Clem, you left out one option (4.00 / 4)
Don't assume that Manchin was either simply misquoted or that he was lying.  It could be that he's misinformed. After all, we can only guess the extent to which he's just another willing tool for the coal magnates pulling the strings of politicians all across Appalachia for the better part of a century. However, Ken Ward provides pretty solid evidence that Governor Manchin is purposely choosing to ignore studies showing that mining coal hurts the state far more than it contributes when, Ward revealed
...[T}he [research] work by Hendryx is a more sophisticated (and difficult) analysis, which tries to do what a lot of political conservatives and folks in the coal industry say needs to be done: Weigh coal's costs and benefits against each other when considering government policies that would impact the industry.

Oddly, this research hasn't been cited much by Friends of Coal, like West Virginia Gov. Joe Manchin. After Hendryx published one of his papers last year, I asked the Manchin administration if they planned to look into the issue, and this is the response I got:

Gov. Joe Manchin plans no immediate state review of coal pollution's impacts on public health following the release of four (4!) studies that raise questions about the industry's effects.

   Manchin asked two state agencies to look at the studies, but any serious follow-up investigation should be left to the federal government, state officials said.
"If what they are saying about coal, if you follow that assessment, that's not just a West Virginia issue," said Lara Ramsburg, Manchin's communications director.


Interesting, given that these days, the Manchin administration's position is that federal officials ought to keep their noses out of West Virginia's coal industry.

Not to belabor the point, Clem, but back on February 26, 1972, at a symposium in the Charleston Civic Center held by Purdue University, WVU economist William Miernyk declared outright

if allowed to continue, the environmental damage of strip mining would be so dire that other economic development would not occur, and this future would be irreversible.  He noted that surface mining has a limited life, either until all the coal is retrieved or until the legislature halts it, and with the economic and environmental health of the state at stake Miernyk supported the latter. SOURCE (PDF FILE)

PROVIDED RECORDS:
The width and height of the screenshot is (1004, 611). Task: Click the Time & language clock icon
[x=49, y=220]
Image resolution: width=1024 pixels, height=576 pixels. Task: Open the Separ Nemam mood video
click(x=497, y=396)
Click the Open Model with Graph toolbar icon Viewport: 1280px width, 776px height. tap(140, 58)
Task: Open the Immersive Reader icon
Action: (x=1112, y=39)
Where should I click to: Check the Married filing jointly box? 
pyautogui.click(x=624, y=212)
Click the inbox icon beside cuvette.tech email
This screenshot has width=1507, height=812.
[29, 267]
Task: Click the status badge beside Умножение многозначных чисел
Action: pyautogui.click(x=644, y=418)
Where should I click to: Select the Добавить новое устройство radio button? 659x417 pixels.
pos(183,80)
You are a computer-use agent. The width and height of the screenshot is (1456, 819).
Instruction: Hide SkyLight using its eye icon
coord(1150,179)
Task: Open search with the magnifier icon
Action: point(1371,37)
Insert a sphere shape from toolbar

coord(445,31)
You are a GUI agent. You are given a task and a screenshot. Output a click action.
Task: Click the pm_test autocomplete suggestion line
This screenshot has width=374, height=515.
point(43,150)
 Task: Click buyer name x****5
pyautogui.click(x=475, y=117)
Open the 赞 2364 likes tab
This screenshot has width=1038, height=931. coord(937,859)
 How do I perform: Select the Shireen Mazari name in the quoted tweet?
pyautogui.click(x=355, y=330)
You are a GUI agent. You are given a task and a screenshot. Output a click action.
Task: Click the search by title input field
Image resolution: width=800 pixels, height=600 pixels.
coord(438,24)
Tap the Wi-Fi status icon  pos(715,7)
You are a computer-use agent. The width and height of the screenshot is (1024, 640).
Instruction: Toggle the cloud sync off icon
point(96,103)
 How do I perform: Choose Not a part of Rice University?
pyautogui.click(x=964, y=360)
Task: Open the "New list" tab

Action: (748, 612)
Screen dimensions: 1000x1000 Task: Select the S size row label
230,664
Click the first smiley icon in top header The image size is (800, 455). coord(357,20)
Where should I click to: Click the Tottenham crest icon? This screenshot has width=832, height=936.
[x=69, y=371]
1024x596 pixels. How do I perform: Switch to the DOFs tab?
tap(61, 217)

GOAL 1: According to the text about Manchin and coal, who was Manchin's communications director?
GOAL 2: Pick up the text about Manchin and coal after its final sentence and continue it.
The rows are separate material and have no connection to the text about Manchin and coal.

EXERCISE RESPONSE 1: Lara Ramsburg

EXERCISE RESPONSE 2:
Considering that Manchin graduated from WVU, one might assume that he'd be more respectful of what WVU researcher Hendryx and WVU economist Miernyk have to say, particularly when decades apart they both lead to essentially the same conclusion regarding the dire consequences of letting King Coal have its way with our natural resources. Which, come to think of it, pretty much rules out any argument that Manchin is "misinformed", doesn't it? On the other hand, since Manchin's WVU degree was in "information management" it's no leap to assume that he has more than a passing familiarity with the term "plausible deniability".

In other words, it is abundantly apparent that he's not only willfully ignoring scholars from his own Alma mater for his own political purpose, he's doing it to the extreme detriment of those who he's sworn to serve.

At this point one is only left wondering if, after Manchin's dismal display of disinformation, WVU has ceased awarding diplomas for "information management" without first requiring passing grades in several levels of ethics courses.


fascinating (4.00 / 1)
I wasn't aware of the history of William Miernyk. When he talked about strip mining driving out other economic development, that was based on a ground-breaking scientific model:

William H Miernyk Tribute

In 1973, Wassily Leontief won the Nobel Prize for Economics for the developing input-ouput analysis -- the same methods Miernyk used in his analysis of the West Virginia economy.


[ Parent ]
I was aware of Miernyk's input-output methodology (0.00 / 0)
but I wasn't aware that a Nobel prize was awarded for the development of it. That's a great point.

The reason it's important to know is because when debating the studies revealing why coal hasn't been good for West Virginia, the most effective challenge I've seen to Hendryx's research is that being merely "peer reviewed" didn't automatically mean that his conclusions were accurate.  The pro-coal faction argues that far more thorough studies should be conducted, perhaps by the CDC before we alter our current economic course in any way.

That Miernyk used Nobel-prize winning methodology back in the early seventies to reach essentially the same conclusion is therefore a real debate stopper. His input-output methodology predicted West Virginia sinking deeper and deeper before thousands of miners were fired even as strip mining expanded into surface mining and long before surface mining developed into quarry mining (aka "mountain top removal") all across Appalachia.

The only other argument I've encountered which coaliacs use coming even close to being salient was when they attempted cast doubts on modern researcher Hendryx's methodology of phoning coalfield residents to inquire about the cost of their families' health care. As a group, pro-coal debaters strongly insinuate that coal field residents lie about the health of their families at a rate of over 5 times greater than non-coalfield Appalachian families.

It should be noted that although researchers relied on interviews of coalfield residents to some extent, the follow-up research revealed that the interviews were supported by existing records.

Hendryx and Ahern found that as the amount of coal mining rose in Appalachian counties, average incomes and education went down. Meanwhile, poverty rates, unemployment rates and mortality rates went up. The researchers were particularly interested in the high mortality rates in Appalachian coal counties. On average over the years of the study, coal mining counties had 3,975 more deaths each year than a similar population of non-coal residents of Appalachia.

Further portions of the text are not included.